Directive 1
Among the entries below, express everything from the line containing "Where should I" down to the line containing "pos(650,281)" as a JSON list of strings, one string per line, omitting blank lines and leaving out the pictures.

# I got some new feathered friends



## zooeysmom (Jan 3, 2014)

Congrats on your cute new friends  What a happy little flock of budgies


----------



## Skylar (Jul 29, 2016)

They are beautiful.


----------



## Asta's Mom (Aug 20, 2014)

Love your new birds - so cute.


----------



## Viking Queen (Nov 12, 2014)

Congratulations on your new little buddies.

I used to have budgies and find them to be personable, cheerful and lovely little pals!

VQ


----------



## Dechi (Aug 22, 2015)

Nice budgies ! I love their cage, it's nice and big and filled just right ! You don't see nice cages like that a lot for budgies, and it's a shame.


----------



## MollyMuiMa (Oct 13, 2012)

I love Keets! Your little Mr Green is still a baby......he hasn't lost his head stripes yet!
Although keets are really easy hand tame when young, I used to pull pin feathered babies and hand feed them with a syringe til weaned, and those babies would never bite, they were so tame! Great little birds!


----------



## twyla (Apr 28, 2010)

I love the new babies, I do try to have a decent set up for the keets and my tiels.

I do love this cage it's easy to clean and maintain. 

I have mixed it up color wise a bit too, usually I only have a pair a green and a double spangle (yellow with black eyes)

Both Reggie and Mr. Green are olive greens
Jughead and Bandy are green pieds ( green with yellow patches)
Amarillo is a recessive green pied (yellow with green patches)
Vanilla is a recessive blue pied (white with blue patches)


----------

Directive 2
From the budgie thread above, extract everything from "I love Keets!" down to "(Apr 28, 2010)" without altering a word.

Records shown
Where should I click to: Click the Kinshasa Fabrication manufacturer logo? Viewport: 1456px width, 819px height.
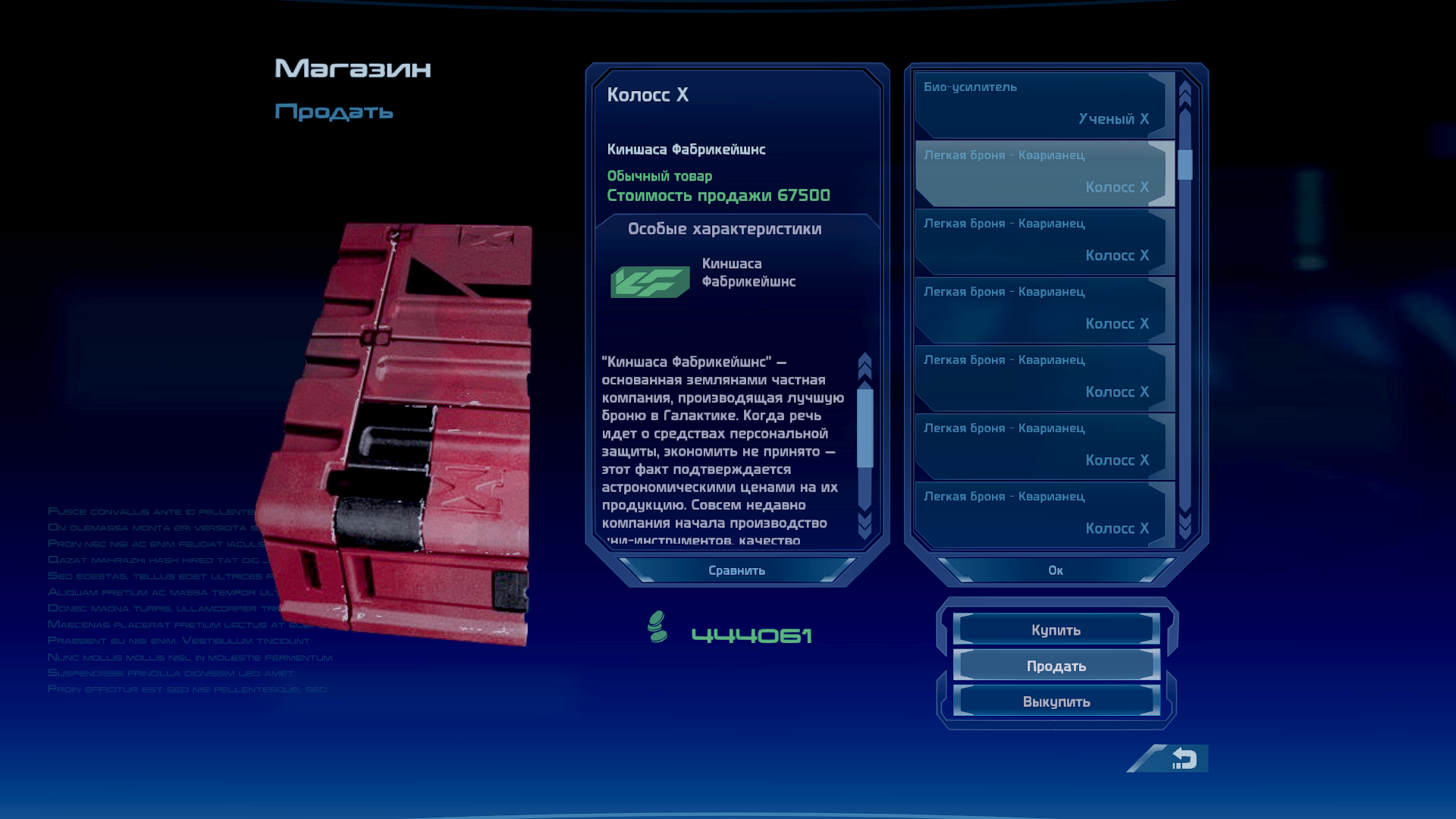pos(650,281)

==

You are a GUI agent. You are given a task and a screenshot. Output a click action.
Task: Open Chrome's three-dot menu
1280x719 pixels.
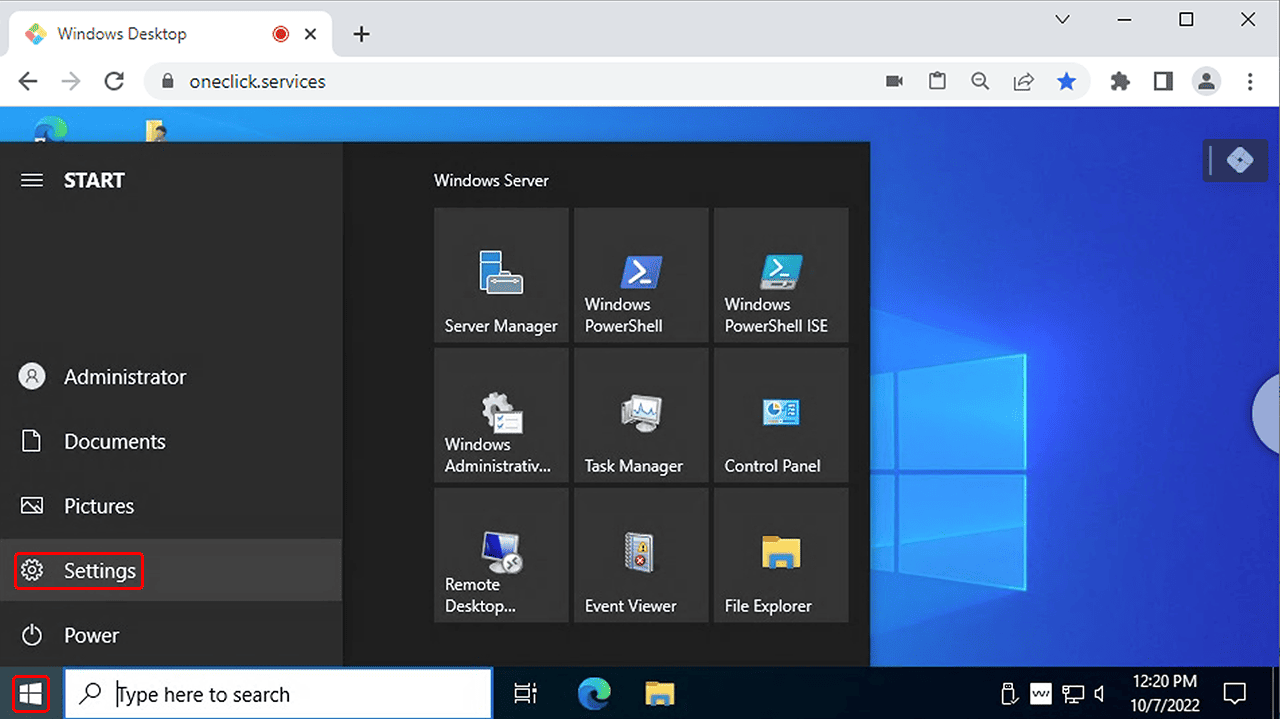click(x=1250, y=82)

Task answer 1
[
  "Where should I click to: Click the Kinshasa Fabrication manufacturer logo? Viewport: 1456px width, 819px height.",
  "pos(650,281)"
]

Task answer 2
I love Keets! Your little Mr Green is still a baby......he hasn't lost his head stripes yet!
Although keets are really easy hand tame when young, I used to pull pin feathered babies and hand feed them with a syringe til weaned, and those babies would never bite, they were so tame! Great little birds!


----------



## twyla (Apr 28, 2010)